• **Compito assegnato**
Citate testualmente la parte del testo su «Fahrenheit 451» che inizia con «Pubblicato nel 1953» e termina con «in cui viviamo.».

───── Testo fornito ─────

CONSIGLI DI LETTURA

“Fahrenheit 451. Gli anni della fenice”: la società distopica di Ray Bradbury
"Fahrenheit 451"

Fahrenheit 451. Gli anni della fenice, è uno di quei libri che tutti dovrebbero leggere almeno una volta per riflettere sulla società odierna e sullo straordinario peso della cultura su questa.

Pubblicato nel 1953 in America, quest’opera, appartenente al genere fantascienza, sembra fotografare un’istantanea del nostro tempo. Risulta attuale a dimostrazione della lungimiranza dell’autore nel cogliere gli aspetti di una società che somiglia sempre di più a quella in cui viviamo.

Ambientato in un futuro imprecisato, successivo agli anni ’60, Fahrenheit 451 racconta la storia di Guy Montag, pirofilo contraddistinto dall’elmetto numero 451, che dà il titolo all’opera.

Nel tempo descritto, i vigili del fuoco, a differenza di come oggi li intendiamo, hanno il compito di appiccare incendi, invece di domarli. Più precisamente, hanno il dovere di ridurre in cenere tutti i libri esistenti, le case e gli edifici che li ospitano e, se necessario, i disertori delle regole stabilite dal governo: una squadra speciale pronta a combattere il diffondersi della cultura e del senso critico personale.

“È un bel lavoro, sapete. Il lunedì bruciare i luminari della poesia, il mercoledì Melville, il venerdì Whitman, ridurli in cenere e poi bruciar la cenere. È il nostro motto ufficiale.”

“È vero che tanto tempo fa i vigili del fuoco spegnevano gli incendi invece di appiccarli?”1

L’ambientazione della storia appare tetra, fredda, sterile, senza alcuna umanità: elementi tipici del romanzo distopico, di cui Bradbury è uno dei massimi esponenti.

───── Materiale raccolto ─────

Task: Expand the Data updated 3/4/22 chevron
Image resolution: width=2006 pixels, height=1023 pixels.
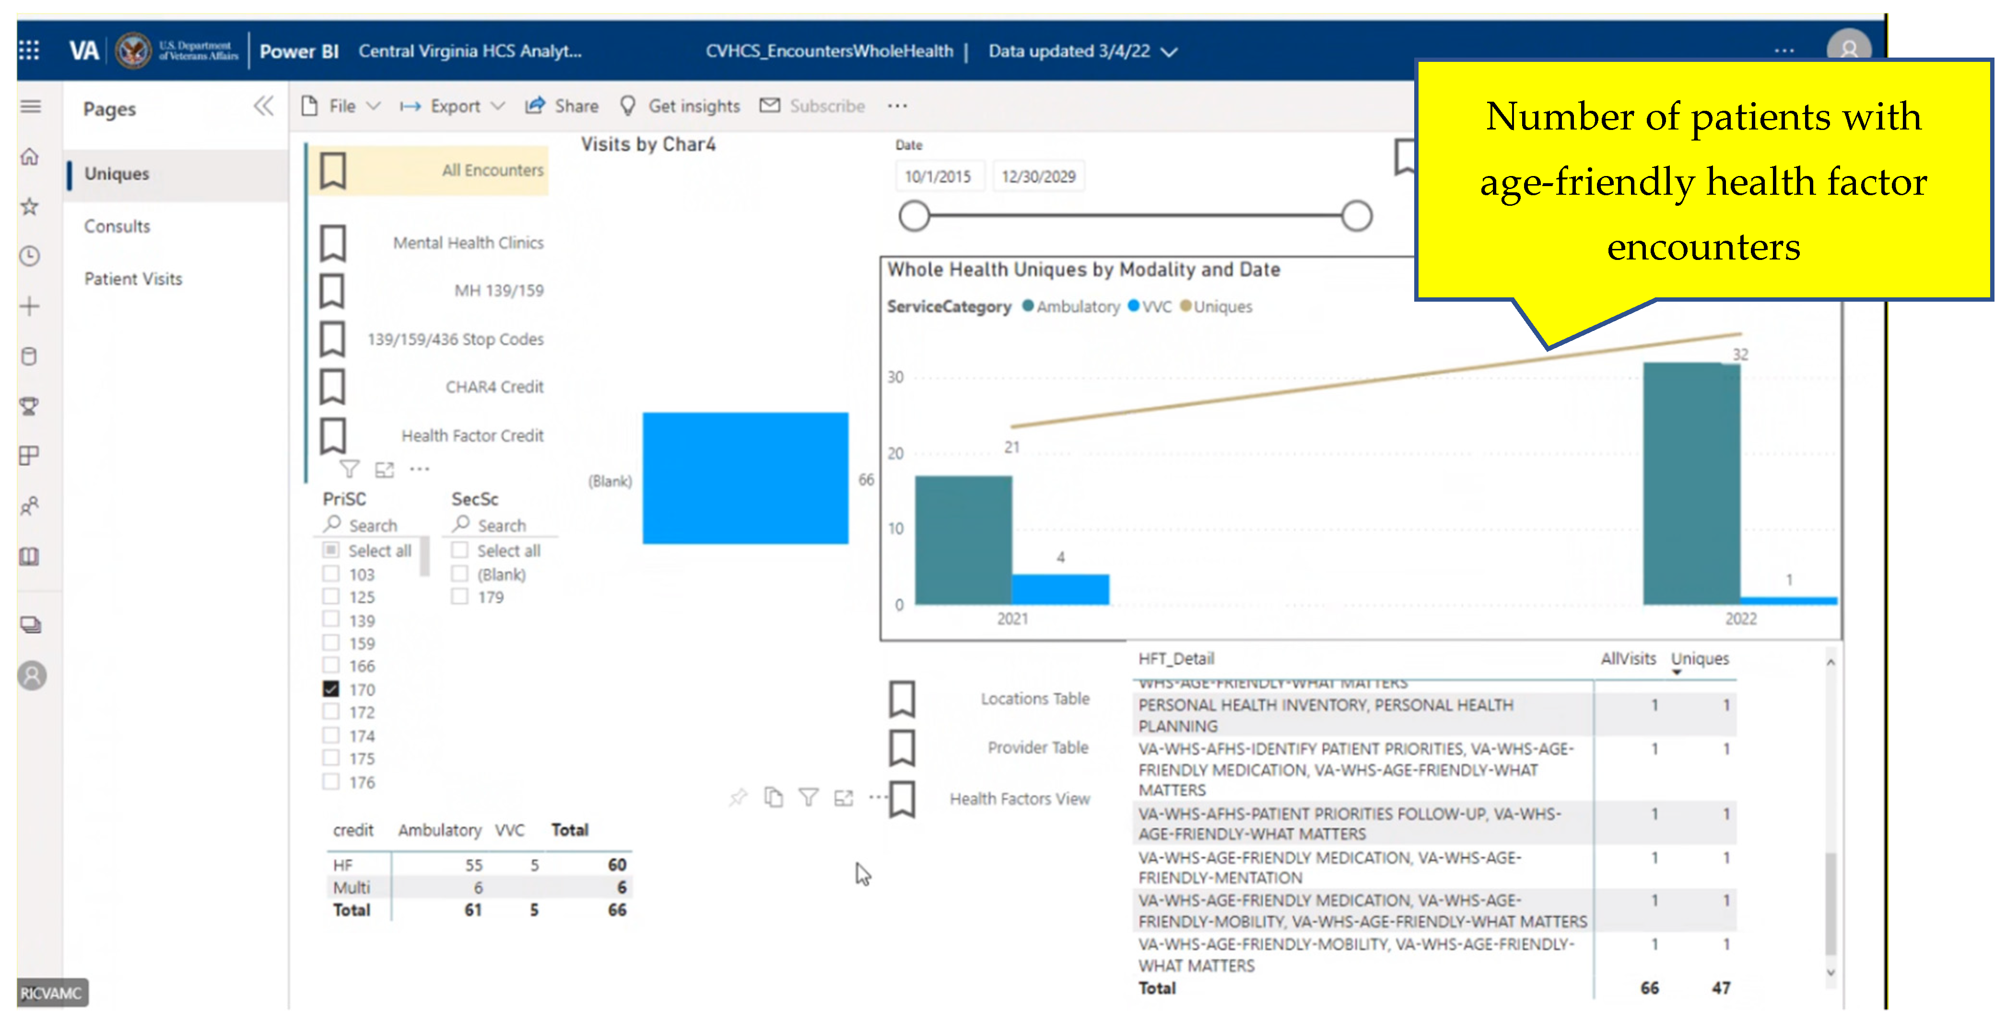Action: pyautogui.click(x=1168, y=52)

─────

• **Risposta al compito**
Pubblicato nel 1953 in America, quest’opera, appartenente al genere fantascienza, sembra fotografare un’istantanea del nostro tempo. Risulta attuale a dimostrazione della lungimiranza dell’autore nel cogliere gli aspetti di una società che somiglia sempre di più a quella in cui viviamo.